# Extracted data
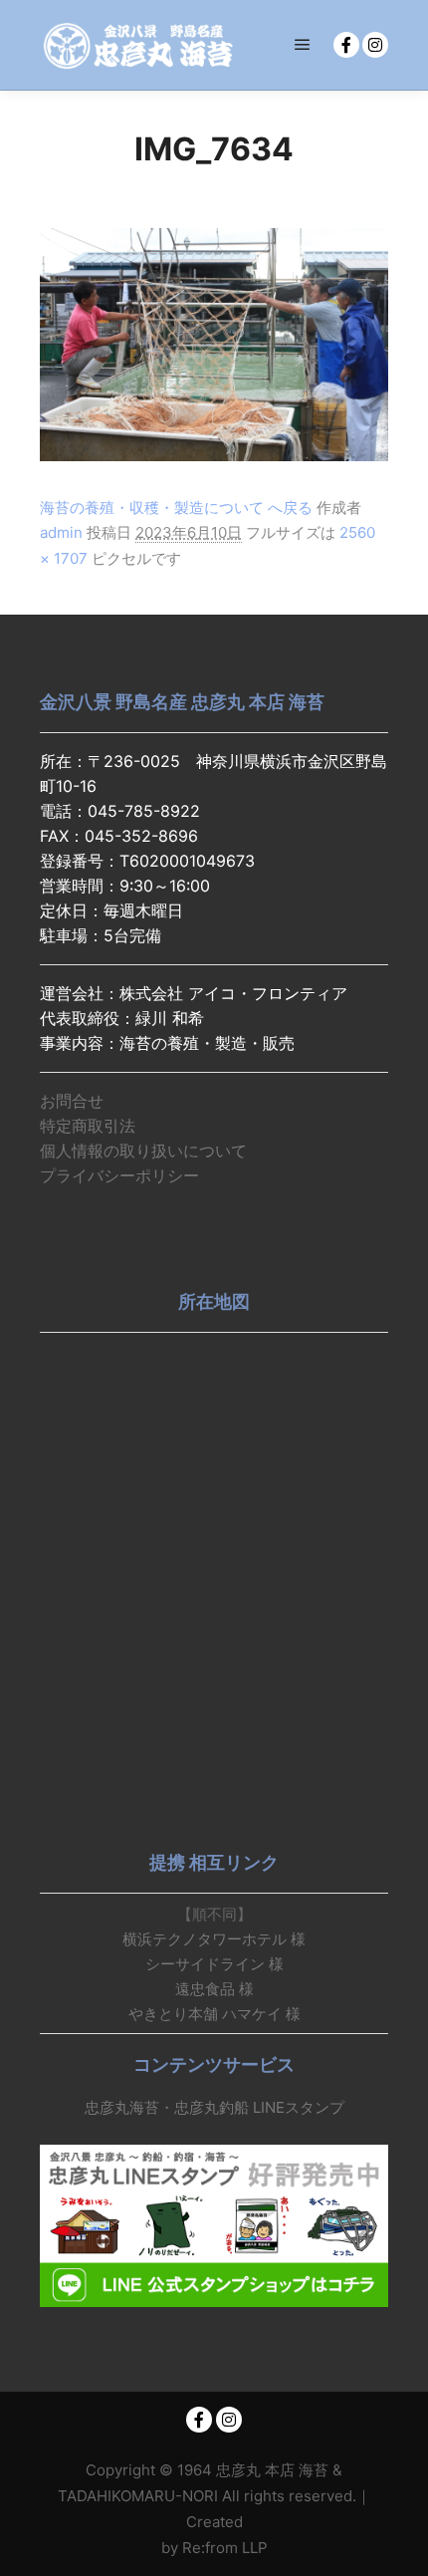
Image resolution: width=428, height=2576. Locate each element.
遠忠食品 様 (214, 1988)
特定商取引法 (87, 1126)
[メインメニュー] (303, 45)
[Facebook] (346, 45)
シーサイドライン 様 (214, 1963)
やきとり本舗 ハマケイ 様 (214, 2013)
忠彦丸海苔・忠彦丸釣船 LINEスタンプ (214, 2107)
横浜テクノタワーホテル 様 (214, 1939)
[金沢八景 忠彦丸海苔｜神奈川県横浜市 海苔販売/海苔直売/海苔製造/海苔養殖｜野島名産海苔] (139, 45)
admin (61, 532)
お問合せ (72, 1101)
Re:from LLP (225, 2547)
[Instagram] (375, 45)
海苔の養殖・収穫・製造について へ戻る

# Problem to solve
Give back the whole listing exactly as it stands. No pictures belong in the copy.

# Output of the task
Image resolution: width=428, height=2576. Locate each element.
遠忠食品 様 (214, 1988)
特定商取引法 (87, 1126)
[メインメニュー] (303, 45)
[Facebook] (346, 45)
シーサイドライン 様 (214, 1963)
やきとり本舗 ハマケイ 様 (214, 2013)
忠彦丸海苔・忠彦丸釣船 LINEスタンプ (214, 2107)
横浜テクノタワーホテル 様 (214, 1939)
[金沢八景 忠彦丸海苔｜神奈川県横浜市 海苔販売/海苔直売/海苔製造/海苔養殖｜野島名産海苔] (139, 45)
admin (61, 532)
お問合せ (72, 1101)
Re:from LLP (225, 2547)
[Instagram] (375, 45)
海苔の養殖・収穫・製造について へ戻る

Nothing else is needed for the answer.